Dataset excerpts:
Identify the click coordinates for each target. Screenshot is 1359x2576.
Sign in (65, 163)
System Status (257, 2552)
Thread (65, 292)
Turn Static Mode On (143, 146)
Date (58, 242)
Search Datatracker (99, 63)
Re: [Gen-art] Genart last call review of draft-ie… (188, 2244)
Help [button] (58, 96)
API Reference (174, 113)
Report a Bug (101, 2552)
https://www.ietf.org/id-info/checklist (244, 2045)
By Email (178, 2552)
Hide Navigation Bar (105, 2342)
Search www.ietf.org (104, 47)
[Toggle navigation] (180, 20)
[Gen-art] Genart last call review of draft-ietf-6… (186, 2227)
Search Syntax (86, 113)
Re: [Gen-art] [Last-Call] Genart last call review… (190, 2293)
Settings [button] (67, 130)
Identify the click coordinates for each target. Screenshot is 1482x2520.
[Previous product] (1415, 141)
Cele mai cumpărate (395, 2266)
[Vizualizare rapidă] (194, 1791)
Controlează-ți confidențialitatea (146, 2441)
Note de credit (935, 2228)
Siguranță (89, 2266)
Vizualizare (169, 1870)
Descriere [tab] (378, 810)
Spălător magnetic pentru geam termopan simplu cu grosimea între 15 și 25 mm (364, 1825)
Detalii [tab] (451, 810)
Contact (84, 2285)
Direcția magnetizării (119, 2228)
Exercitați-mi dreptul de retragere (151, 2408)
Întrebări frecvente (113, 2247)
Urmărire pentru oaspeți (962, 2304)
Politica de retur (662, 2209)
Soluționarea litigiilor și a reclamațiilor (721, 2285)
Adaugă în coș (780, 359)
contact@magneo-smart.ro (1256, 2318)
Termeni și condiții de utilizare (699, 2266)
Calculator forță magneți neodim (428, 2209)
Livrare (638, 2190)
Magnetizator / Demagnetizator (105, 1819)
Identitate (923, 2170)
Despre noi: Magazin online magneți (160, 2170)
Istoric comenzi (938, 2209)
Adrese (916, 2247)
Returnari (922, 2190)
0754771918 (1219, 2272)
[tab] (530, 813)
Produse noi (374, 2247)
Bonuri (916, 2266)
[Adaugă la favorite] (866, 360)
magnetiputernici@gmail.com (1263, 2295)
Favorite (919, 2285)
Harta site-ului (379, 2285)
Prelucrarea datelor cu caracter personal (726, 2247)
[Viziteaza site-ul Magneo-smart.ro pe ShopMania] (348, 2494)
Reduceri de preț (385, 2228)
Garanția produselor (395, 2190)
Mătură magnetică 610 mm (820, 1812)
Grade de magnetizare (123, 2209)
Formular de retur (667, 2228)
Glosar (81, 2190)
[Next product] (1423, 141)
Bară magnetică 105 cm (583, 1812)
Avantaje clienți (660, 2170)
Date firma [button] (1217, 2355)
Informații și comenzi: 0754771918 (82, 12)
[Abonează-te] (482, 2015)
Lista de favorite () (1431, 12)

Required action:
For each line in the listing, return it exactly as shown.

Result:
Identify the click coordinates for each target. Screenshot is 1359x2576.
Sign in (65, 163)
System Status (257, 2552)
Thread (65, 292)
Turn Static Mode On (143, 146)
Date (58, 242)
Search Datatracker (99, 63)
Re: [Gen-art] Genart last call review of draft-ie… (188, 2244)
Help [button] (58, 96)
API Reference (174, 113)
Report a Bug (101, 2552)
https://www.ietf.org/id-info/checklist (244, 2045)
By Email (178, 2552)
Hide Navigation Bar (105, 2342)
Search www.ietf.org (104, 47)
[Toggle navigation] (180, 20)
[Gen-art] Genart last call review of draft-ietf-6… (186, 2227)
Search Syntax (86, 113)
Re: [Gen-art] [Last-Call] Genart last call review… (190, 2293)
Settings [button] (67, 130)
Identify the click coordinates for each target. Screenshot is 1482x2520.
[Previous product] (1415, 141)
Cele mai cumpărate (395, 2266)
[Vizualizare rapidă] (194, 1791)
Controlează-ți confidențialitatea (146, 2441)
Note de credit (935, 2228)
Siguranță (89, 2266)
Vizualizare (169, 1870)
Descriere [tab] (378, 810)
Spălător magnetic pentru geam termopan simplu cu grosimea între 15 și 25 mm (364, 1825)
Detalii [tab] (451, 810)
Contact (84, 2285)
Direcția magnetizării (119, 2228)
Exercitați-mi dreptul de retragere (151, 2408)
Întrebări frecvente (113, 2247)
Urmărire pentru oaspeți (962, 2304)
Politica de retur (662, 2209)
Soluționarea litigiilor și a reclamațiilor (721, 2285)
Adaugă în coș (780, 359)
contact@magneo-smart.ro (1256, 2318)
Termeni și condiții de utilizare (699, 2266)
Calculator forță magneți neodim (428, 2209)
Livrare (638, 2190)
Magnetizator / Demagnetizator (105, 1819)
Identitate (923, 2170)
Despre noi: Magazin online magneți (160, 2170)
Istoric comenzi (938, 2209)
Adrese (916, 2247)
Returnari (922, 2190)
0754771918 (1219, 2272)
[tab] (530, 813)
Produse noi (374, 2247)
Bonuri (916, 2266)
[Adaugă la favorite] (866, 360)
magnetiputernici@gmail.com (1263, 2295)
Favorite (919, 2285)
Harta site-ului (379, 2285)
Prelucrarea datelor cu caracter personal (726, 2247)
[Viziteaza site-ul Magneo-smart.ro pe ShopMania] (348, 2494)
Reduceri de preț (385, 2228)
Garanția produselor (395, 2190)
Mătură magnetică 610 mm (820, 1812)
Grade de magnetizare (123, 2209)
Formular de retur (667, 2228)
Glosar (81, 2190)
[Next product] (1423, 141)
Bară magnetică 105 cm (583, 1812)
Avantaje clienți (660, 2170)
Date firma [button] (1217, 2355)
Informații și comenzi: 0754771918 (82, 12)
[Abonează-te] (482, 2015)
Lista de favorite () (1431, 12)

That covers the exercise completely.